• Martyn Wakefield

BLACK X-MAS [2006] (REVIEW)

Dir. Glen Morgan

Reviewer. Dan Cook

Bob Clark’s terrifying and highly influential 1974 proto-slasher classic BLACK CHRISTMAS is one of my all time favourite movies so the idea of watching any kind of remake was a pretty undesirable one. However, while it in no way compares to its far superior predecessor, Glen Morgan’s 2006 BLACK X-MAS turns out to be a very entertaining and enjoyably gruesome slice of festive exploitation that may be as subtle as an icicle to the centre of the forehead but nonetheless delivers the gory goods with eye-popping relish.

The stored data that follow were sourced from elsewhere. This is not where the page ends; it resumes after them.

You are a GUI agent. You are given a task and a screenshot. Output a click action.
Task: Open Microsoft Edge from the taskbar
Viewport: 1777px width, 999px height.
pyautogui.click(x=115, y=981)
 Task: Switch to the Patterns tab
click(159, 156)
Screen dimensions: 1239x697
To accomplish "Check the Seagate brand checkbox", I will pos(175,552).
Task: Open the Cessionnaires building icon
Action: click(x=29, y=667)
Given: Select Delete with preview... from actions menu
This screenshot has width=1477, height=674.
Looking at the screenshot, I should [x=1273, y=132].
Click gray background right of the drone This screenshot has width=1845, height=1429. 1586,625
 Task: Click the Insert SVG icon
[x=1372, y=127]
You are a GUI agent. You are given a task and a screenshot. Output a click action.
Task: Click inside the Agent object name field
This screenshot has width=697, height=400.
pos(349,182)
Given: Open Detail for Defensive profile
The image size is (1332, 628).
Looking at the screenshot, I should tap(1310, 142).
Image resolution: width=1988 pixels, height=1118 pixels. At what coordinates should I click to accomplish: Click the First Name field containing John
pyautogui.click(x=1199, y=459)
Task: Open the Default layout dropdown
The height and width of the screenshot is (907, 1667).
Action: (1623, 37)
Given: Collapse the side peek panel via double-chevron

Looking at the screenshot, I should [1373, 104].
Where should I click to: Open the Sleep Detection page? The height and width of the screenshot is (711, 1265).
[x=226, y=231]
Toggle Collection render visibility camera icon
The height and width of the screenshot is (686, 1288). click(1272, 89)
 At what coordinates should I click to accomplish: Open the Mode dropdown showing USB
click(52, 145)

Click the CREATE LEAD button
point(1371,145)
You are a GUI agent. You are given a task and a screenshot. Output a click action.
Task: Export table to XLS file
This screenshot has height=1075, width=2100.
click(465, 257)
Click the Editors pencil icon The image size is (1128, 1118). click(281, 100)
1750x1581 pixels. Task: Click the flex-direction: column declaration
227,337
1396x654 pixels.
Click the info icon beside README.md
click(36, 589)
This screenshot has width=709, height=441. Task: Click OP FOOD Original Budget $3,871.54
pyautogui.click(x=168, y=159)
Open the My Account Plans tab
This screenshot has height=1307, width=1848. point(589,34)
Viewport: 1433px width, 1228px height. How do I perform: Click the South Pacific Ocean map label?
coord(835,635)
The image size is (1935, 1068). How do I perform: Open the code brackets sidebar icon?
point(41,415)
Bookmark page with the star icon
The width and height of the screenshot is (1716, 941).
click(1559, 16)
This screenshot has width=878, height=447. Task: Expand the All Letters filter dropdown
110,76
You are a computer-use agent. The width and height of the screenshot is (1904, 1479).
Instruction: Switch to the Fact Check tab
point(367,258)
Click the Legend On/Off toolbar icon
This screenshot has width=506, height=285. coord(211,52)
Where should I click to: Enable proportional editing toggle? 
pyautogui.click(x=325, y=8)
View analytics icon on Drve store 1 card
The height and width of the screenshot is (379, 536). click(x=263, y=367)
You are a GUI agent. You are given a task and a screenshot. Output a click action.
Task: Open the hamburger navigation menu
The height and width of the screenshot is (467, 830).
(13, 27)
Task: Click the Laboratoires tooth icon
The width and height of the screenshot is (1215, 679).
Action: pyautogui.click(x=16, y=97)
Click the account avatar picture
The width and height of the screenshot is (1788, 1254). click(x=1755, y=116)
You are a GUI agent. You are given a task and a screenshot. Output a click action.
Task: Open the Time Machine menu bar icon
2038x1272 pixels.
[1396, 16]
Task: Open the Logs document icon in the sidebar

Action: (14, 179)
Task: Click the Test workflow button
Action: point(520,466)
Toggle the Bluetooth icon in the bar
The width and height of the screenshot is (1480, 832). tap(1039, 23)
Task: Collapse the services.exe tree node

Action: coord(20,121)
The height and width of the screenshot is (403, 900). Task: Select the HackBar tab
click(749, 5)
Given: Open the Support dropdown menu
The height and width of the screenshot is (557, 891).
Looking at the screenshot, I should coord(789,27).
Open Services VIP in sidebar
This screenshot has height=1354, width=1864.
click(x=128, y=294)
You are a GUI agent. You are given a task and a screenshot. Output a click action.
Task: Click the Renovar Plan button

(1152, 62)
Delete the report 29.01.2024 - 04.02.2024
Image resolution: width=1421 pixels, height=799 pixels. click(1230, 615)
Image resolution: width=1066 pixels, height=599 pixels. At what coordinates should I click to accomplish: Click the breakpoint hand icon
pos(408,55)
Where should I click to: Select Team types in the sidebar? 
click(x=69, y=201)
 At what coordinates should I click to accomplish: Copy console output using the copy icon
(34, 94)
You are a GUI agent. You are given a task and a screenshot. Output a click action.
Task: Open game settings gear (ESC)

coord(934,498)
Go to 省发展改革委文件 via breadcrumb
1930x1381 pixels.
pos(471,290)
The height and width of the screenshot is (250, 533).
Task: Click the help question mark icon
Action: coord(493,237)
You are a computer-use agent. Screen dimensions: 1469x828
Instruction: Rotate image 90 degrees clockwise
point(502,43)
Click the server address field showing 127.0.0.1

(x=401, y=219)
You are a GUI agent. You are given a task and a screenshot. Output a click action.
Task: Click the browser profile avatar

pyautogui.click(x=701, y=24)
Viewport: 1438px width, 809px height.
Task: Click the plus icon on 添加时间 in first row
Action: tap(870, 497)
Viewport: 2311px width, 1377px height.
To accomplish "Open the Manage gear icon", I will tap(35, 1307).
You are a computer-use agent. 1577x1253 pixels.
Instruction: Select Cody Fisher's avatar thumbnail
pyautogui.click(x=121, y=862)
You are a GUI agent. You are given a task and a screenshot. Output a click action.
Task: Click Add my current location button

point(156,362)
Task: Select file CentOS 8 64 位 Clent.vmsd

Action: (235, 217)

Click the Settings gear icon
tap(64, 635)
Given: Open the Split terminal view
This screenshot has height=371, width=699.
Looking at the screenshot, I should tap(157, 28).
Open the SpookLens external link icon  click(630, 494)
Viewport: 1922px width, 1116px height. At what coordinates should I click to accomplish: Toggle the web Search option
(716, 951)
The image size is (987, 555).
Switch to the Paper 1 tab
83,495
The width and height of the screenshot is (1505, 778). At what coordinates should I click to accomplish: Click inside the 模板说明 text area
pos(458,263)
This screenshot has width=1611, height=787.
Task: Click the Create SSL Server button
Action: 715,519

Starring Katie Cassidy, Michelle Trachtenberg, Mary Elizabeth Winstead, Oliver Hudson and returning cast member Andrea Martin, the plot of BLACK X-MAS is pretty much the same as that of the 1974 movie, with a group of sorority girls being stalked and murdered by an insane killer over the festive period. But while Clark’s film was a spine-chilling exercise in nerve-shredding tension, disquieting atmosphere and relatively bloodless restraint, Morgan’s is the complete opposite, purposefully ditching the slow burning dread of the original and upping the violence and gore to outrageously graphic levels.


Literally everything in BLACK X-MAS is over-the-top, from the ridiculously bloody deaths which become so extreme that they become darkly humorous to the the crazed psycho himself who was merely an anonymous killer in the original but here is given a name, a severe case of jaundice, a taste for human flesh and a twisted backstory that makes Norman Bates’ upbringing seem comparatively normal.



Fans of the 1974 film may argue that these added elements detract from the suspense and mystery that made that picture such an indelibly creepy watch and yes, while it is bloody, it isn’t scary or remotely unnerving in the least. But that wasn’t the purpose of this BLACK X-MAS which was instead designed to be a short, sharp rollercoaster of a ride and in my opinion, it succeeds really rather well.


By no means is this film high art and based on the continuing negative reception it receives from audiences and critics each year, it will never be considered one of the essential December horror watches alongside SILENT NIGHT, DEADLY NIGHT, KRAMPUS, GREMLINS or Clark’s still unparalleled original. But what it is is a slick, well directed, very well shot and consistently brutal bloodstained candy cane of a guilty pleasure that looks positively masterful when compared to the glut of late ‘00 horror remakes or Sophia Takal’s abysmal 2019 BLACK CHRISTMAS, which shamefully has nothing in common with either the 1974 or 2006 movies bar the name.